== WORK ORDER ==
Extract the lines from the first one in the records below through the line containing "You are a GUI", keeping both ends and leaving out any pictures.

[Stored data]

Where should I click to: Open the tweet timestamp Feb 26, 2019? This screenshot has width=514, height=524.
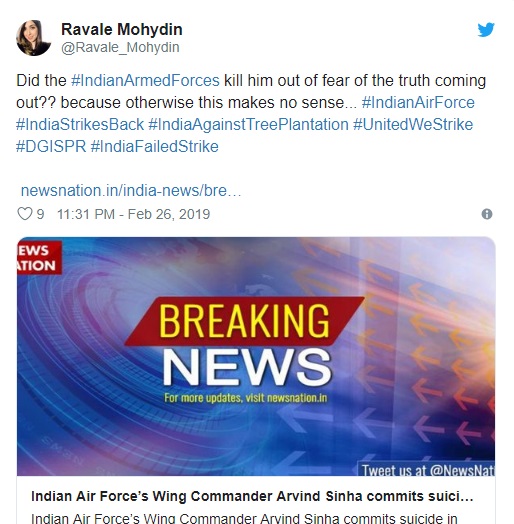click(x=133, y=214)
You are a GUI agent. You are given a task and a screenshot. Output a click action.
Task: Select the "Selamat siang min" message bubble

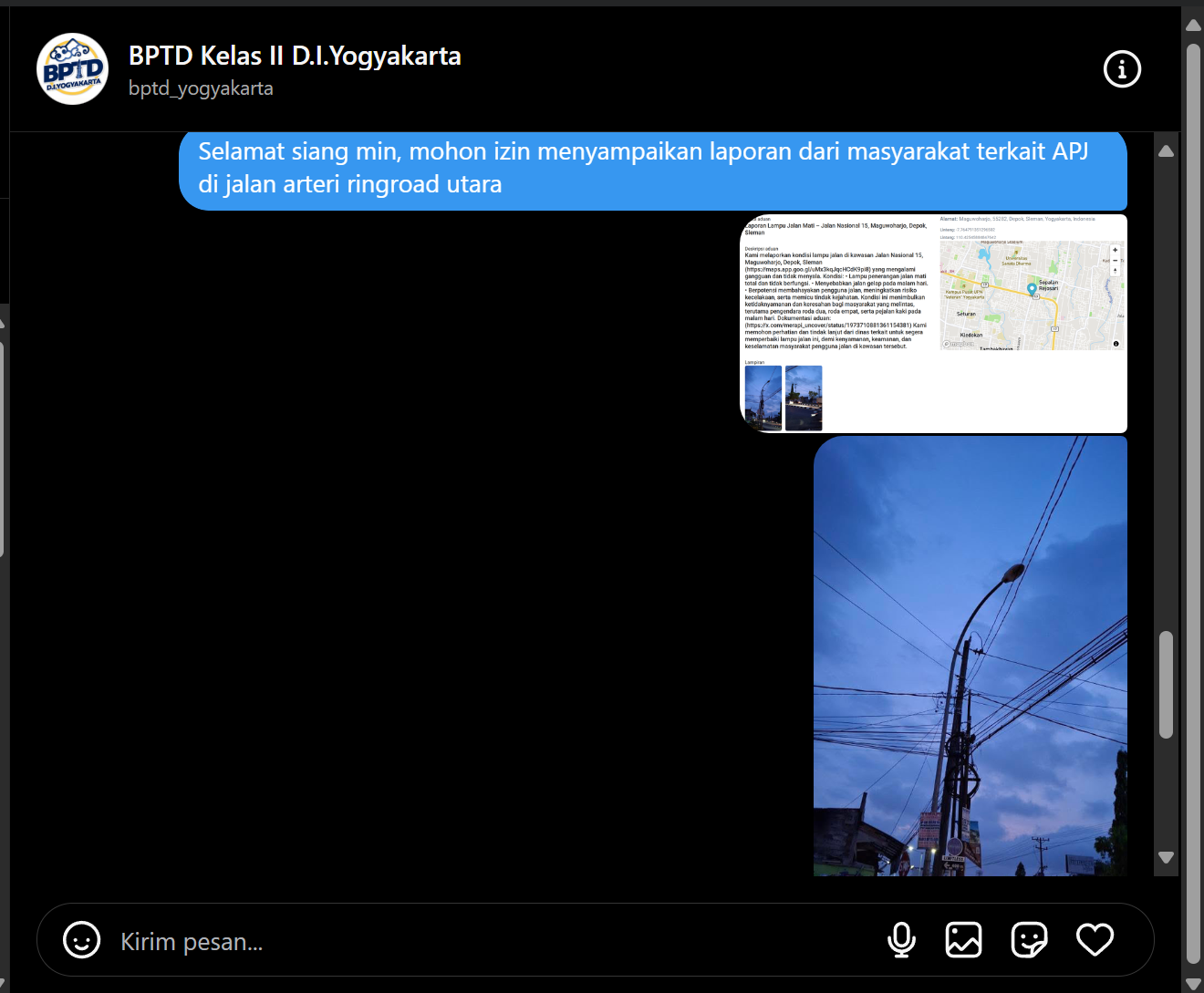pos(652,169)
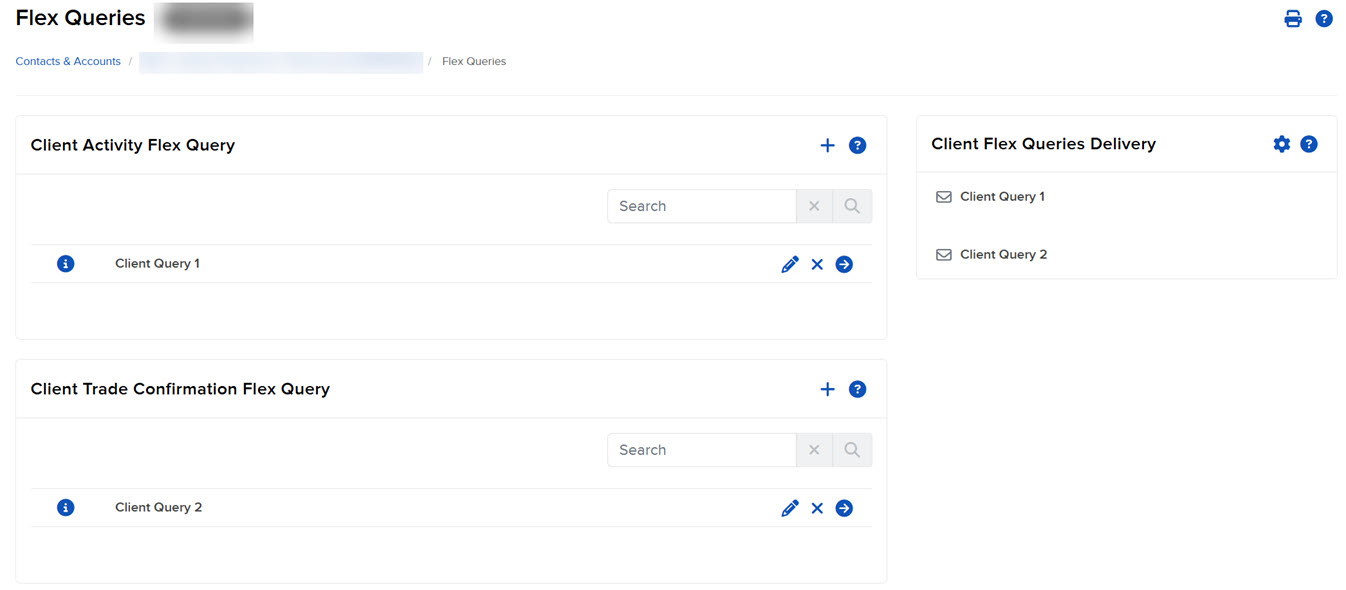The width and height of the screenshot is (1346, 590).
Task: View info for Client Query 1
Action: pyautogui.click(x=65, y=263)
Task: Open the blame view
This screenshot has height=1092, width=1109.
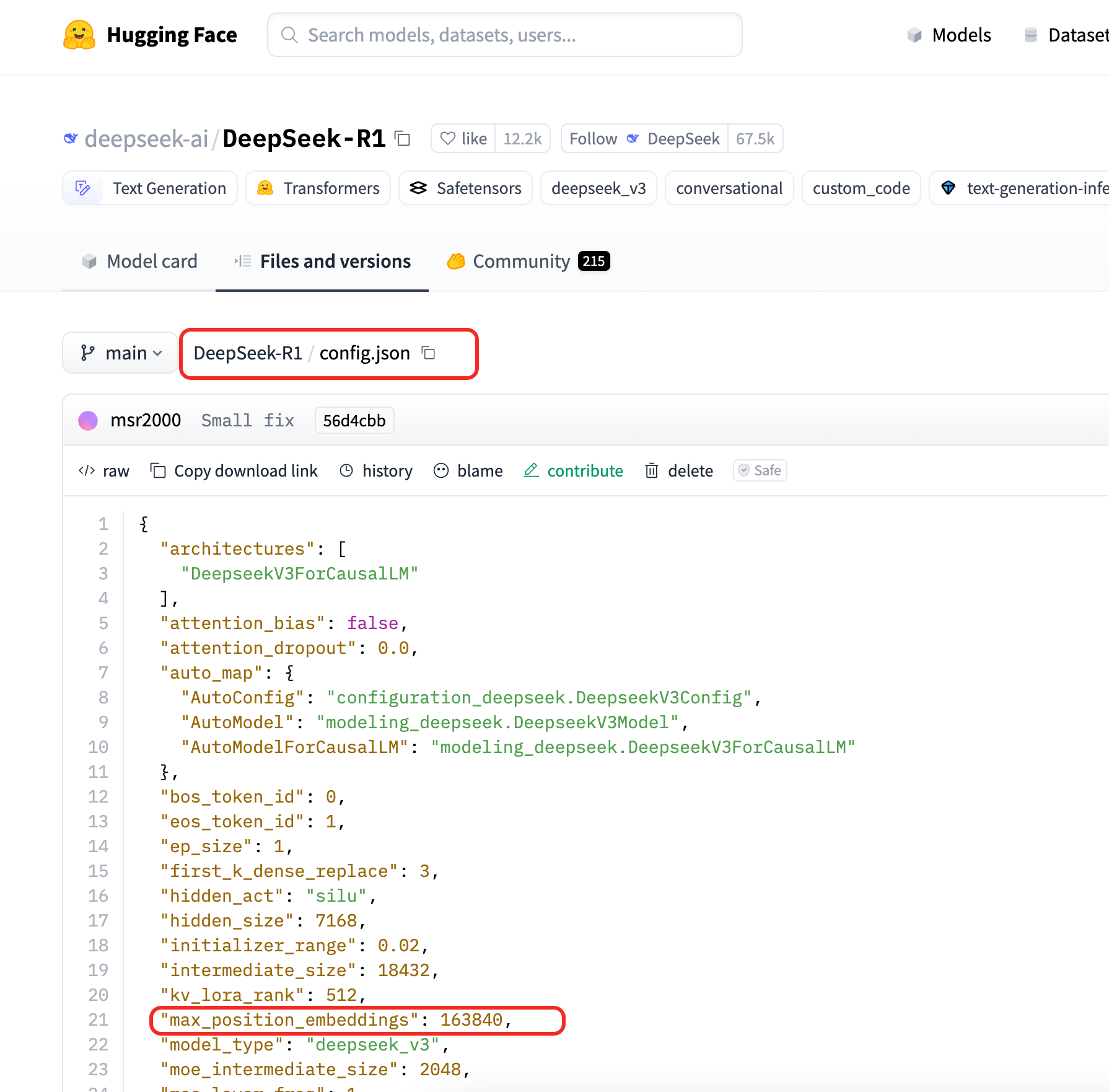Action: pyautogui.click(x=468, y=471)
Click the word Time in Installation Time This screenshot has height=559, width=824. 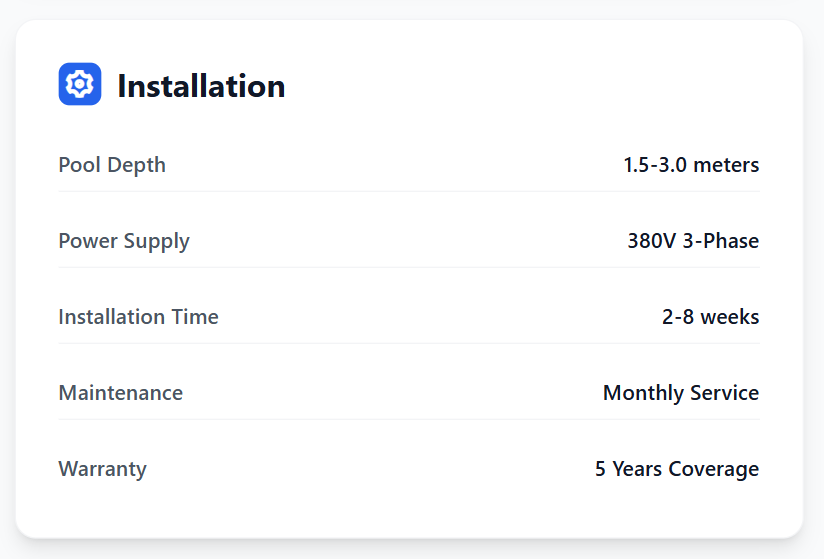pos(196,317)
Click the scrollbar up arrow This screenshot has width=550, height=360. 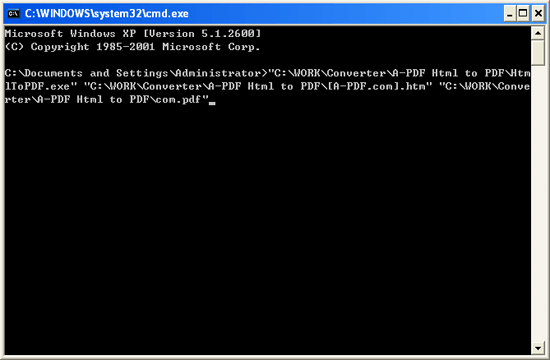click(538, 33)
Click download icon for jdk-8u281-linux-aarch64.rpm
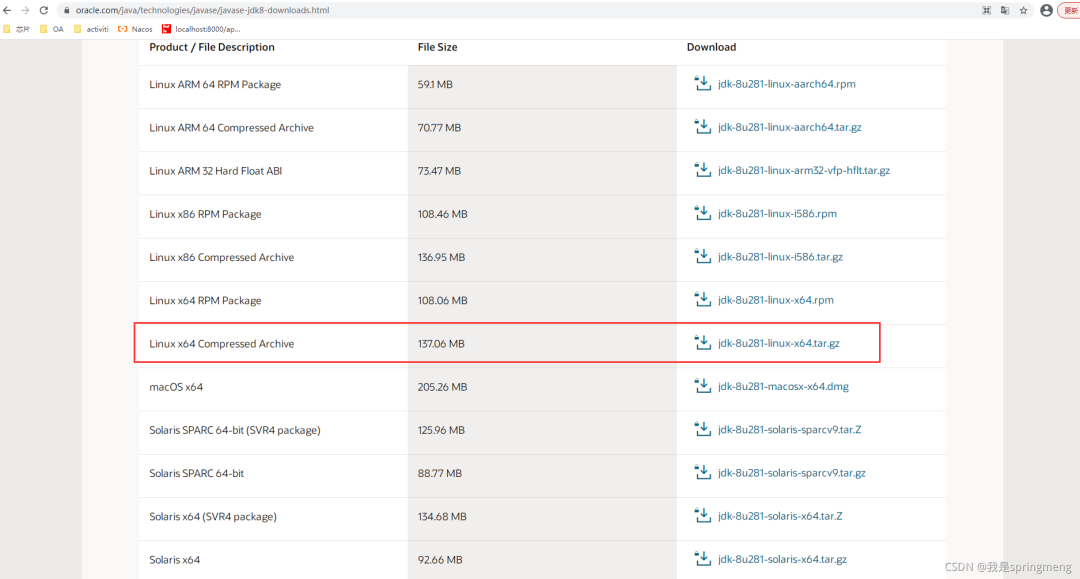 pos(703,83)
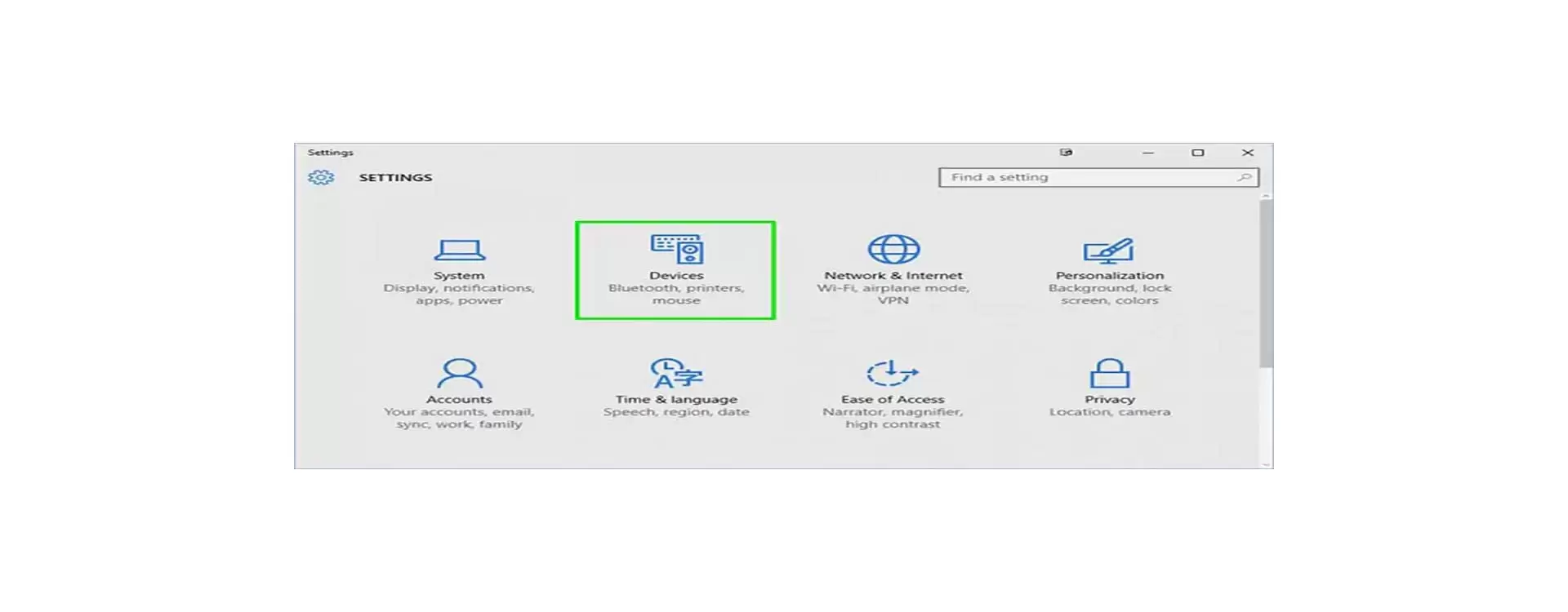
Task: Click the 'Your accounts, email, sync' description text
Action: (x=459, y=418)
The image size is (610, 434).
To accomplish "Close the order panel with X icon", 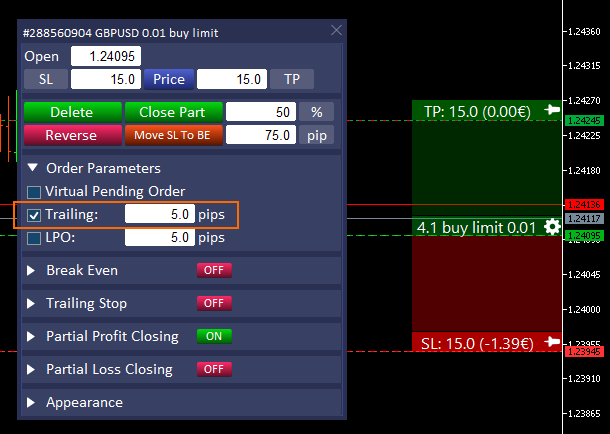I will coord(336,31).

== RESPONSE BELOW ==
Where should I click to: Open the tweet timestamp Feb 26, 2019? This screenshot has width=514, height=524.
click(x=133, y=214)
You are a GUI agent. You are given a task and a screenshot. Output a click action.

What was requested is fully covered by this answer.